Je voulus analyser le phénomène tout en interrogeant le petit papier bleu qu’un gamin à casquette galonnée venait de me remettre.
Pourquoi ce rire obstiné contraire à mon vouloir ?
Physiologiquement parlant, je m’arrête à la définition suivante :
« Une aspiration très longue suivie d’inspirations courtes, saccadées, qui font vibrer avec bruit les cordes vocales, et le voile du palais.
Ceci est provoqué par un état spécial du système nerveux que déterminent la vue ou le souvenir d’une chose comique. »
Le télégramme disait :
X. X. rue nn.
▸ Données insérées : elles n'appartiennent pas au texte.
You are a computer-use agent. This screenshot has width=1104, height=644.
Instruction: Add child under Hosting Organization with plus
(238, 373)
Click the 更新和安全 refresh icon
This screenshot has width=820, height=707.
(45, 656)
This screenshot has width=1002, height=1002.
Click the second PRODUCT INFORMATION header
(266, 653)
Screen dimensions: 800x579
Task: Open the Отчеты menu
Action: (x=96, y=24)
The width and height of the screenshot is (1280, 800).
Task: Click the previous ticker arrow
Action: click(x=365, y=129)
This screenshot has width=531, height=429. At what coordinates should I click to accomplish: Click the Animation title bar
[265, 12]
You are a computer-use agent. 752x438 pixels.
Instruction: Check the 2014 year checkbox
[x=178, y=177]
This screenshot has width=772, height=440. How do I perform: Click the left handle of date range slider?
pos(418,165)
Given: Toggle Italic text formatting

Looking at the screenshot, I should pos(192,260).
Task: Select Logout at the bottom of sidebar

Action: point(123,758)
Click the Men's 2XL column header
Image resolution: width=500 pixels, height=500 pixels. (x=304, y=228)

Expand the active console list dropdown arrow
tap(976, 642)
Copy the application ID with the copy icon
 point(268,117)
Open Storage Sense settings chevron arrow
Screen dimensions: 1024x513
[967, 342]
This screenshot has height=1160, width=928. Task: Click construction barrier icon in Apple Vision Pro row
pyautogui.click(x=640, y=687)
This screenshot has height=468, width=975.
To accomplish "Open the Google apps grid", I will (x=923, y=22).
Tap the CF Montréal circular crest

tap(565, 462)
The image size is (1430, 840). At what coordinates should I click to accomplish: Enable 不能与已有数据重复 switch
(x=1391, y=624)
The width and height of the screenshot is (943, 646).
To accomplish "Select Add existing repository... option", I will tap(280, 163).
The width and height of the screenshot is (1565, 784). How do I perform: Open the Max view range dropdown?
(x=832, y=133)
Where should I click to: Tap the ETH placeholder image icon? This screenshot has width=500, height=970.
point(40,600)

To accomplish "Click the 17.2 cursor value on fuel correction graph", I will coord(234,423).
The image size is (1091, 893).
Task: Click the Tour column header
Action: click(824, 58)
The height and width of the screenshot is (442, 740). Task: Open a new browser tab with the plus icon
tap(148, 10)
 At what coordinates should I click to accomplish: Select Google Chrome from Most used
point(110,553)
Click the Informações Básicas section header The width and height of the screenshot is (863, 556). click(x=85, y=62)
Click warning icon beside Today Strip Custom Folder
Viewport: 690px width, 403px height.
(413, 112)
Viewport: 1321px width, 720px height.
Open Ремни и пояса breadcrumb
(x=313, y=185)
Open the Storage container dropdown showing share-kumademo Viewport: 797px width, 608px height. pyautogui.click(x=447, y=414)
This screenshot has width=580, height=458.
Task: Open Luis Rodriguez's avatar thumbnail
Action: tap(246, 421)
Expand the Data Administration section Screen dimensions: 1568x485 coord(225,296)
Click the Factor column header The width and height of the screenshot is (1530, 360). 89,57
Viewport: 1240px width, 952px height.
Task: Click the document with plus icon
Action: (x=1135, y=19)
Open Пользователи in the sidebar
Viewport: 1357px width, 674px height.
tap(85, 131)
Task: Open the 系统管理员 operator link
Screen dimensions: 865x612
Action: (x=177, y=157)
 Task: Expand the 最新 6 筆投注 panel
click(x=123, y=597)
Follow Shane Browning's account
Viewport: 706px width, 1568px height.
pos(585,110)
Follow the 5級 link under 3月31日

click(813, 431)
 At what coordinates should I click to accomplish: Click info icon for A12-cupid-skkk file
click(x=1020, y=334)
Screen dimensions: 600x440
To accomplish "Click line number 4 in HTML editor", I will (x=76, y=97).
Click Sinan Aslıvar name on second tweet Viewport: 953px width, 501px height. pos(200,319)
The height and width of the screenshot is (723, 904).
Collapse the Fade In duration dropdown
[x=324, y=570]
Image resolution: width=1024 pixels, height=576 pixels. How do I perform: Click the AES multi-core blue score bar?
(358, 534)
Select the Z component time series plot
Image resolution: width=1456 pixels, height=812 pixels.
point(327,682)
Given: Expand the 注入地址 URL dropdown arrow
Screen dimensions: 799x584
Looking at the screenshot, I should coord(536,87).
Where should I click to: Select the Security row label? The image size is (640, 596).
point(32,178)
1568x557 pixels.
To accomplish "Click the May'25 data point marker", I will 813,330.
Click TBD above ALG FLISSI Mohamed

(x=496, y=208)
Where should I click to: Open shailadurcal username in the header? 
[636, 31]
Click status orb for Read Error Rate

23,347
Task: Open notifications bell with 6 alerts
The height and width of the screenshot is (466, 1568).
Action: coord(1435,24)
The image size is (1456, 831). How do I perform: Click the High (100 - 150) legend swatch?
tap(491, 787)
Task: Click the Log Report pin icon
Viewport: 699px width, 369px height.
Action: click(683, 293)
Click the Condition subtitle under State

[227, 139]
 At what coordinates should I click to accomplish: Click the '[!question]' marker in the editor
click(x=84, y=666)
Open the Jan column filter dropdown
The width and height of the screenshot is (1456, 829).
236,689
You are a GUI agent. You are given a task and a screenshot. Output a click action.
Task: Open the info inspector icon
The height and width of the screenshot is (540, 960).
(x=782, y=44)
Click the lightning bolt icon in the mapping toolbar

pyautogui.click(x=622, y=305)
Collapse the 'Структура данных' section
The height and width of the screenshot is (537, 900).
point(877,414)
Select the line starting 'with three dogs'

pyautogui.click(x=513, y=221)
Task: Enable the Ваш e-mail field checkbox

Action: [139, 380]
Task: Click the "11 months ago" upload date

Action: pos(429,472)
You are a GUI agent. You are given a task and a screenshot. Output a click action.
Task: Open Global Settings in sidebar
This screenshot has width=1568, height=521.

Philippe décédé service demain onze heures venez Lisbeth.
Rien de spécialement réjouissant là-dedans. Comment expliquer ma joyeuseté intempestive ? Quelque association d’idées perdues, chaînes aux mailles brisées traînant dans mon souvenir.
Là où nos pères disaient pieusement :
« Rendre son âme à Dieu, » nous prononçons : « Casser sa pipe, dévisser son billard, fermer son parapluie. »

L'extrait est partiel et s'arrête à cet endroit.